Down Syndrome shouldn’t be a death sentence

Published on by Susie @ Pollywog's Place Blog

I debated on whether to write this post or not, but as many of you know we have been blessed with two special needs kiddos in our home.

Our oldest was adopted and our youngest was a surprise baby… in so many ways. I never entertained the idea of abortion for any of my pregnancies and never would, but that’s me.

I don’t want to condemn anyone or throw a ton of pressure or hate towards anyone, but I will share our experience… you can find more stories about our journey with Shyanne here on our blog.

When I was pregnant with Shyanne and went to my first prenatal appointment I was referred to an MFM due to my ‘advanced maternal age’. They did an ultrasound and immediately detected some abnormalities with her brain, heart, and neck area.

I broke down when the tech left to get the doctor because I knew she had seen something and wasn’t telling us. My husband didn’t believe there was any reason to be concerned, but when the doctor came in and repeated the scan he also realized there was something going on.

The doctor asked us to meet in her office.

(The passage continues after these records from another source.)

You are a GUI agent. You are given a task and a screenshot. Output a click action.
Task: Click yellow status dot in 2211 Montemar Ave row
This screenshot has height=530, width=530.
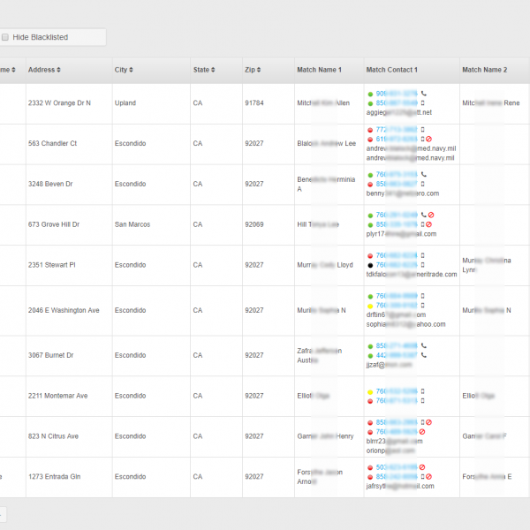point(370,390)
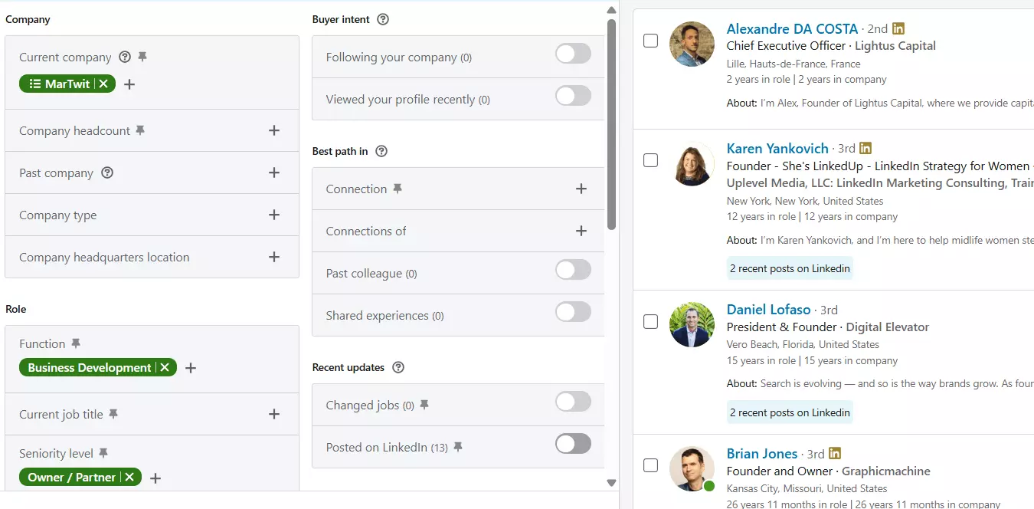Image resolution: width=1034 pixels, height=509 pixels.
Task: Turn on the Past colleague toggle
Action: (x=573, y=270)
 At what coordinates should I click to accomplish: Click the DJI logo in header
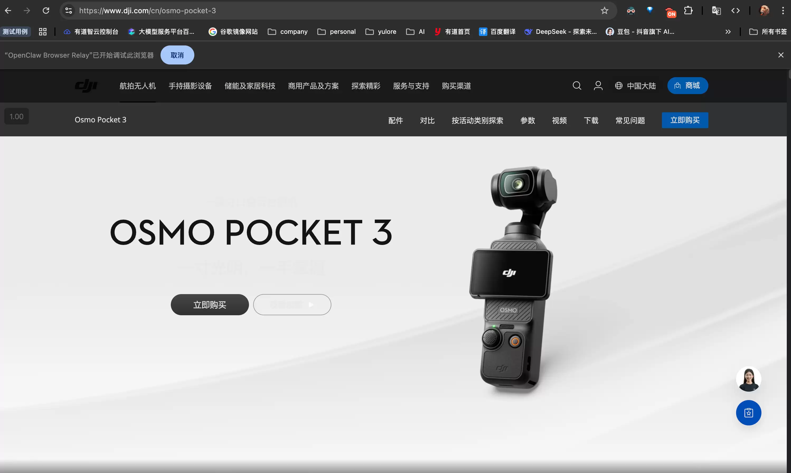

She immediately began to tell us the issues she suspected and offered for us to meet with a genetic counselor ASAP so we could go over our options and schedule ‘the procedure’ as my chances of continuing the pregnancy were very slim in her opinion.

We left her office and walked a few doors down to the genetic counselor. He also began to explain to us all the reasons that we should abort… we had not even had a genetic test at this point!

We assured him that we were up to whatever challenges lay ahead and that abortion was not an option. He scheduled the NIPT test for us so we could learn more about what to expect and also learn the gender of our baby.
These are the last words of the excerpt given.